SPIN User Manual

Running SPIN

SPIN needs to be run on a gateway system, so either a router, or a local access point for a subnet. It consists of two daemons: the traffic collector daemon spind, and the web interface spin_webui. SPIN also requires an MQTT server available to both, with mqtt open on port 1884 and websockets support on port 1883.

When using a Valibox installation, all of this is started automatically.

For more detailed information, see the README on github.

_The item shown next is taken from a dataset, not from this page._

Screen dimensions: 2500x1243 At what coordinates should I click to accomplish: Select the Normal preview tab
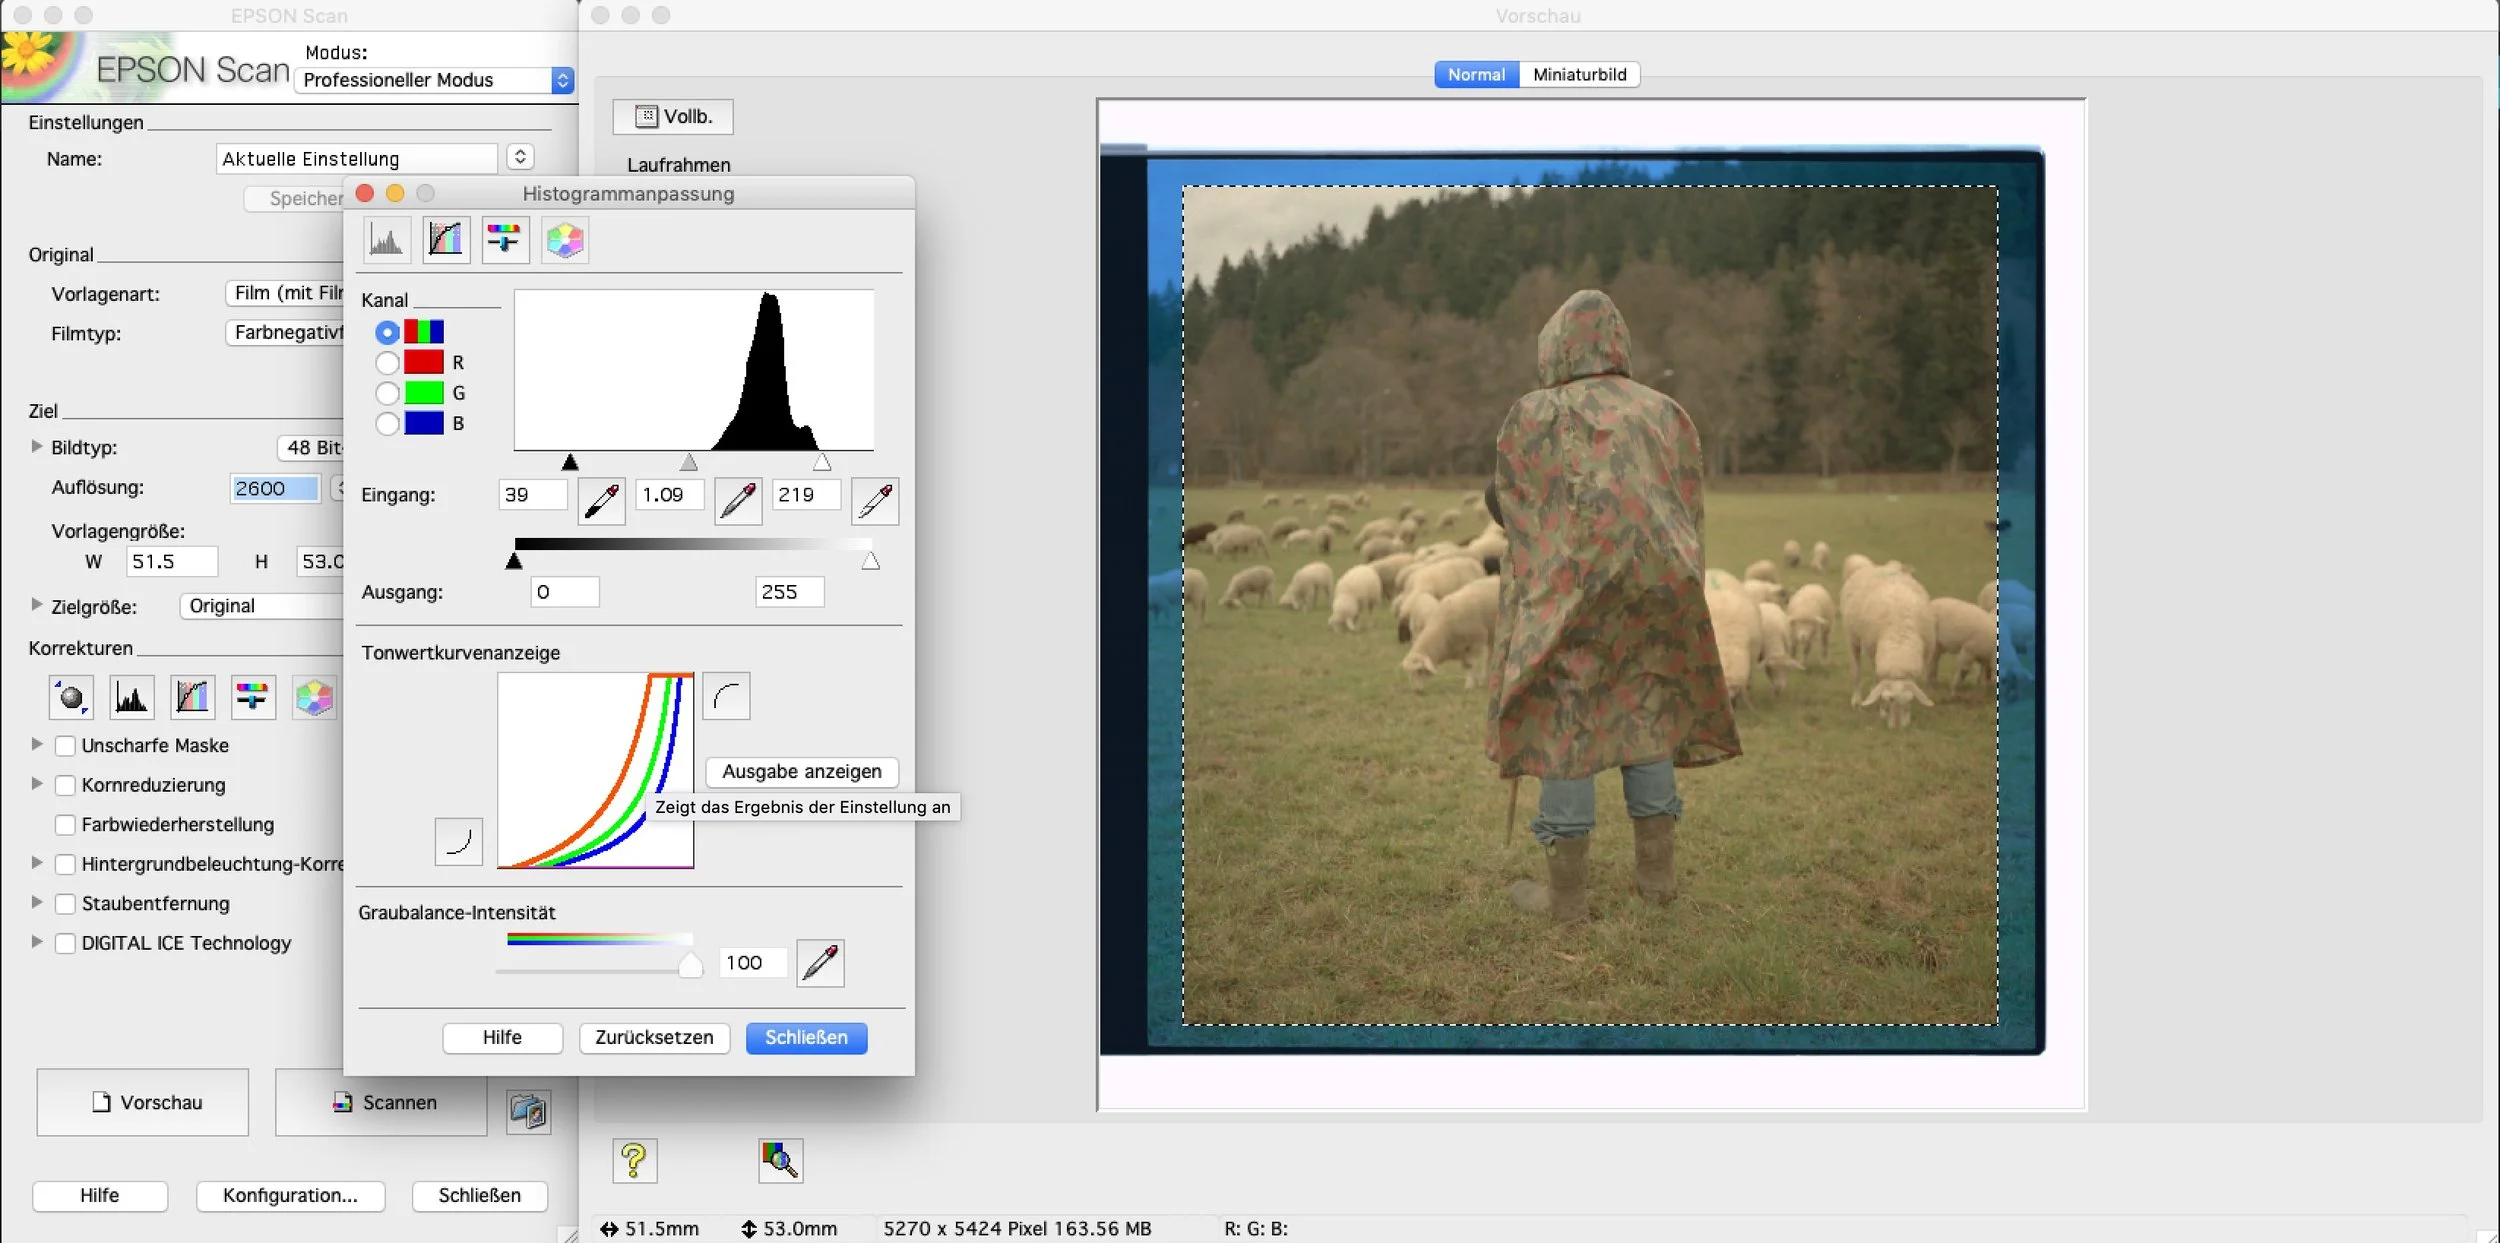click(1476, 75)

The SPIN Visualiser (‘the bubble app’)

This is the main user interface for SPIN, which shows the devices on the local network, and their recent Internet traffic.

spinwebgui

Color legend:

  • Grey: This is a local device
  • Green: Traffic that occurred in the last minute
  • Blue: Traffic that occurred in the last ten minutes
  • Orange: This was only a DNS query, there has been no actual traffic

Manipulating nodes

When clicking on a node, a small window is opened with a number of options:

  • Ignore this node: All IP addresses of the selected node are added to the ignore list, and traffic to and from this node is no longer shown.
  • Rename this node: Specify a name to show in the bubble app for this node
  • (Un)block device: Toggle the ‘blocked’ status: all ip addresses of the selected node are now blocked by firewall rules
  • Allow node: Allow traffic to and from this node, even if the other end of the traffic is blocked with the previous option.
  • Download pcap traffic: Opens a windows where you can start a live traffic capture for this device.

Global lists

The top right contains buttons to show the ignore, blocked and allow lists. Clicking on these lets you remove addresses from these lists.